Dans les districts ensoleillés de Monze, Choma et Kalomo, une révolution tranquille est en cours - non pas une révolution menée par des politiques sur papier, mais par des parents qui mettent en commun leurs économies, des filles qui revendiquent leur droit à l'éducation et des écoles qui deviennent des espaces sûrs de seconde chance.
La semaine dernière, des équipes du FAWE Zambie et du Secrétariat régional du FAWE se sont rendues sur le terrain pour suivre les interventions démonstratives en cours du programme Break Free ! (BF !) dans cinq des quinze écoles où il est actuellement mis en œuvre. Ce qu'ils ont trouvé était plus que prometteur - c'était la preuve d'une possibilité.
Dans les écoles secondaires de Mwanza et de Chifusa, nous ne nous sommes pas contentés d'observer, nous avons écouté.
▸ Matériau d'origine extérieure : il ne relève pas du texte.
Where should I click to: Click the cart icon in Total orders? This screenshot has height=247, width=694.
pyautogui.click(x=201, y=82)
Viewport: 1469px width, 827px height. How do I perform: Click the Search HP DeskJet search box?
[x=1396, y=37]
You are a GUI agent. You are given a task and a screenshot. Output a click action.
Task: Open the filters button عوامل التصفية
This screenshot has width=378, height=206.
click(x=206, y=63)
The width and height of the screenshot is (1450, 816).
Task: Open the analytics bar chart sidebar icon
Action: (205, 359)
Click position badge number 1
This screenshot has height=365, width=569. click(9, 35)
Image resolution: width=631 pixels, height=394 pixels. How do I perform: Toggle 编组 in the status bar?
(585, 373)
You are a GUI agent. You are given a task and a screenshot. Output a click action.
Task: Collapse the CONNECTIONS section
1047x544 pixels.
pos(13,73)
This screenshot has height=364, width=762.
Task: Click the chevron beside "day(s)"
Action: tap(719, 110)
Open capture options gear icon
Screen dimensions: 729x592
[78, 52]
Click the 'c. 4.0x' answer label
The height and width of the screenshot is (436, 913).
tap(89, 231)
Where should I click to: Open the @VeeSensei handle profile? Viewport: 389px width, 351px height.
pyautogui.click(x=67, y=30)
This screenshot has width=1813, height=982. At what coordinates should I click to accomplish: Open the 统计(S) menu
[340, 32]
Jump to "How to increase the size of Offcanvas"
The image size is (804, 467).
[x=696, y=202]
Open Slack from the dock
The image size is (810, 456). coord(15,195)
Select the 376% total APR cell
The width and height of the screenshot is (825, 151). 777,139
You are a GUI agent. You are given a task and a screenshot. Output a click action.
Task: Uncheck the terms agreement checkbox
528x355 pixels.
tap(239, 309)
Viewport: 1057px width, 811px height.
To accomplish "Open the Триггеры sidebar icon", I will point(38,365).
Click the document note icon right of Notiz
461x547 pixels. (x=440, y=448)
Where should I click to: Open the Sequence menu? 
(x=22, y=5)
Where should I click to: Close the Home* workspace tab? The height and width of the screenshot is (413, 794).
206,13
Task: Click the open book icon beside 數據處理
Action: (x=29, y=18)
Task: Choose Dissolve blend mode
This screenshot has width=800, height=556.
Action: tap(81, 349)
Nous nous sommes assis avec les directeurs d'école, les secrétaires des conseils d'éducation de district, les responsables provinciaux de l'éducation et de la santé et, surtout, avec les filles elles-mêmes - des filles qui avaient abandonné l'école en raison de grossesses ou de mariages précoces et qui, aujourd'hui, marchent dans les couloirs de l'école avec des livres à la main et un avenir en vue.
Voici ce qui fonctionne - et fonctionne à merveille :
- Les clubs de sécurité dirigés par des étudiants suscitent des conversations honnêtes sur les grossesses chez les adolescentes et les mariages d'enfants - sans honte, mais en s'appuyant sur des faits et en faisant preuve de solidarité.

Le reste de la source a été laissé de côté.